[BUG] Error when using custom Transformer with TabularSHAP in SynapseML

TakuyaInoue-github commented 1 year ago

SynapseML version

0.10.1

System information

Language version (e.g. python 3.8, scala 2.12): python 3.10
Spark Version (e.g. 3.2.3):
3.3.1
Spark Platform (e.g. Synapse, Databricks)
Amazon EKS

Describe the problem

Hello,

I encountered an issue when using the TabularSHAP module in SynapseML with a custom Transformer.I received the following error message (AttributeError:SimpleTransformerobject has no attribute '_to_java').

I believe this issue may be caused by either a bug in the TabularSHAP implementation or an insufficient implementation of my custom Transformer.

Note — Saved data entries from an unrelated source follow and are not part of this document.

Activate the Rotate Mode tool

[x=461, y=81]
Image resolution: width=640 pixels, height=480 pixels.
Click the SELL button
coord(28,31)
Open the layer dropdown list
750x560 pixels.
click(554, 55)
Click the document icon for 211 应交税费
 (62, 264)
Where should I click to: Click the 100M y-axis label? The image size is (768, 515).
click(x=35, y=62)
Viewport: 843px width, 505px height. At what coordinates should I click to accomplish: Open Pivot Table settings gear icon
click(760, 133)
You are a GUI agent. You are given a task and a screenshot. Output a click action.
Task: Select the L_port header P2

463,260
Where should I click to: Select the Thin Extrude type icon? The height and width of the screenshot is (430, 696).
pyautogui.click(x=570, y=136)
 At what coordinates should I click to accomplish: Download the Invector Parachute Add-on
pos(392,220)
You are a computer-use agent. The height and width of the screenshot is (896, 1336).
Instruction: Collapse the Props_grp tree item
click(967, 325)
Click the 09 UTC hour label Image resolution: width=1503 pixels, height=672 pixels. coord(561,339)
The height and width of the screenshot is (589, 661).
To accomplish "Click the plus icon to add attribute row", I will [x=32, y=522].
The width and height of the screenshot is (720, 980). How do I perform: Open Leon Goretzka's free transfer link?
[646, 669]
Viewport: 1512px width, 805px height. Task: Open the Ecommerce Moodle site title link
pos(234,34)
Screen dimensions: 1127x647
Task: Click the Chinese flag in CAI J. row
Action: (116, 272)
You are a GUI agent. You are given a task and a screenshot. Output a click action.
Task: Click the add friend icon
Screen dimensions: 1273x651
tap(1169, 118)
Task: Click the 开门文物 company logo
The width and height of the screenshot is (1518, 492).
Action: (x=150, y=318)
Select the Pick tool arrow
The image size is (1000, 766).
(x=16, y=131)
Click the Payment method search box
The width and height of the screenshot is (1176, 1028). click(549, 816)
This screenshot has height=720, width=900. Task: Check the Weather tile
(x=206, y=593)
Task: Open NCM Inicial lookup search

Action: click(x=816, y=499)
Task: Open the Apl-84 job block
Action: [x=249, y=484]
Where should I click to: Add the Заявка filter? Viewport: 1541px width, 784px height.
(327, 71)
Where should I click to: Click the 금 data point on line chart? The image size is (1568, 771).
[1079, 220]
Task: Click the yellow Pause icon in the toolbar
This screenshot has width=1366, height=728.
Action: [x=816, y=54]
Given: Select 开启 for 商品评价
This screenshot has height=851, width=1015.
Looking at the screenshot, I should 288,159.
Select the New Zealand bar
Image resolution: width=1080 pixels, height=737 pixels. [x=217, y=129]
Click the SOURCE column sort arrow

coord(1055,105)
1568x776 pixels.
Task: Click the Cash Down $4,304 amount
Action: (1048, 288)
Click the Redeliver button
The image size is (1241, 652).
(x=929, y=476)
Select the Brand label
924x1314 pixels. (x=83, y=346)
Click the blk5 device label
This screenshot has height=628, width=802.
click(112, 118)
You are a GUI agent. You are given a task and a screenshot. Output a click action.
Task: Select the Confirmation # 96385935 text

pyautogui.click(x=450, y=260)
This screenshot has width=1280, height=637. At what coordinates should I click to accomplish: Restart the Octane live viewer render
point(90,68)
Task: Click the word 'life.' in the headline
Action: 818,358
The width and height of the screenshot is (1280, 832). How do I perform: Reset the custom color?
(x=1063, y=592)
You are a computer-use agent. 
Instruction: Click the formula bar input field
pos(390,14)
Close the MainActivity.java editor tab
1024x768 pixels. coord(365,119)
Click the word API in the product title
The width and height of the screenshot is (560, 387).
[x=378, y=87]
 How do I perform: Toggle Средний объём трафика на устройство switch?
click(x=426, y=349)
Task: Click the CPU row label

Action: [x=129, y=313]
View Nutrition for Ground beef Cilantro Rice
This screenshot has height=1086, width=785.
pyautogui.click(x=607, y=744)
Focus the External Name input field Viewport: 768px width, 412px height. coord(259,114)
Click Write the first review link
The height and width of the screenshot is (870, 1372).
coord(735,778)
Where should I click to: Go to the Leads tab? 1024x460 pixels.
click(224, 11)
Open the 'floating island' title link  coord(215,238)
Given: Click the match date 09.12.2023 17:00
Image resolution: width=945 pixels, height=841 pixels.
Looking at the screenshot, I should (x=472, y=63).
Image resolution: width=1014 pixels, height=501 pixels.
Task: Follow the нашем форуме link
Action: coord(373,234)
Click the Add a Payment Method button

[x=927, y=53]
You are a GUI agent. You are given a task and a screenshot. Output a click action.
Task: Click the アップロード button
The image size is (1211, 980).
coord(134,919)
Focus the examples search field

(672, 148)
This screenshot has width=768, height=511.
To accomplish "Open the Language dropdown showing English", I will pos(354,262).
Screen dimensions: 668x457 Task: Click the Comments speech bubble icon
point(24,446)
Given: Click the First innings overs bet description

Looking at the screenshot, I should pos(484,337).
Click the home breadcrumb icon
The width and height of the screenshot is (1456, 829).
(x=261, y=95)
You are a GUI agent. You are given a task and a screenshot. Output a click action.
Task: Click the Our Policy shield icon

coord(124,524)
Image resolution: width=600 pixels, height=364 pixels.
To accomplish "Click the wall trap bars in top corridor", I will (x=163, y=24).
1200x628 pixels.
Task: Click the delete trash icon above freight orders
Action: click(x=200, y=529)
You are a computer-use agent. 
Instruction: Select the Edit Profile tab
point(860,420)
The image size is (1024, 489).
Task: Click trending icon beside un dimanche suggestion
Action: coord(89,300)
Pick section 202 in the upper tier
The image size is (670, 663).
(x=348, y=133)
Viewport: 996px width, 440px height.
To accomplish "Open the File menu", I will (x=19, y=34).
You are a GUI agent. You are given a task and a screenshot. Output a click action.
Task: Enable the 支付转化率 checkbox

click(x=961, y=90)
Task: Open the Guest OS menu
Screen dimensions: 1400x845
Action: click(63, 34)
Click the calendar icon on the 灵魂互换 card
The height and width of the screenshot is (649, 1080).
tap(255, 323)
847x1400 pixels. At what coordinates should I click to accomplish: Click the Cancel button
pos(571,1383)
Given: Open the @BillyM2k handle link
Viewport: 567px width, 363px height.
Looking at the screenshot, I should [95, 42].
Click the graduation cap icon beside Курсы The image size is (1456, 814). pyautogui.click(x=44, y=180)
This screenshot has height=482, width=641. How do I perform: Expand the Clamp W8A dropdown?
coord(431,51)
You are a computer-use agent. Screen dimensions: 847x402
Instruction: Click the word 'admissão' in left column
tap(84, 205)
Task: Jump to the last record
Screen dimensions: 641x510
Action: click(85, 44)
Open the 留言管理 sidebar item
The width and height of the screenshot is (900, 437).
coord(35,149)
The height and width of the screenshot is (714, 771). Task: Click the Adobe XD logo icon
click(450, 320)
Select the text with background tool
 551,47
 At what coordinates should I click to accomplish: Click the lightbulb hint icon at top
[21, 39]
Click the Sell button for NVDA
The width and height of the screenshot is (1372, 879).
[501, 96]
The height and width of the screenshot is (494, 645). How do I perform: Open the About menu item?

Could you please help me determine whether this issue is due to a bug in TabularSHAP or a problem with my custom Transformer.If it is the latter, any suggestions for improving my implementation would be greatly appreciated.

Thank you in advice for your assistance.

Code to reproduce issue

class SimpleTransformer(
    Transformer,
    HasInputCol,
    HasOutputCol,
    DefaultParamsReadable,
    DefaultParamsWritable,
):
    inputCol = Param(
        Params._dummy(),
        "inputCol",
        "inputCol",
    )
    outputCol = Param(
        Params._dummy(),
        "outputCol",
        "outputCol",
    )
    num = Param(
        Params._dummy(),
        "num",
        "the Number of putting value",
    )

    @keyword_only
    def __init__(self, inputCol=None, outputCol=None, num=0):
        super().__init__()
        self._setDefault(num=0)
        kwargs = self._input_kwargs
        self.setParams(**kwargs)

    @keyword_only
    def setParams(self, inputCol=None, outputCol=None, num=0):
        kwargs = self._input_kwargs
        self._set(**kwargs)

    def getNum(self):
        return self.getOrDefault(self.num)

    def _transform(self, dataset):
        if not self.isSet("inputCol"):
            raise ValueError("No")

        input_columns = self.getInputCol()
        output_column = self.getOutputCol()
        num = self.getNum()

        return dataset.withColumn(output_column, F.col(input_columns) + num)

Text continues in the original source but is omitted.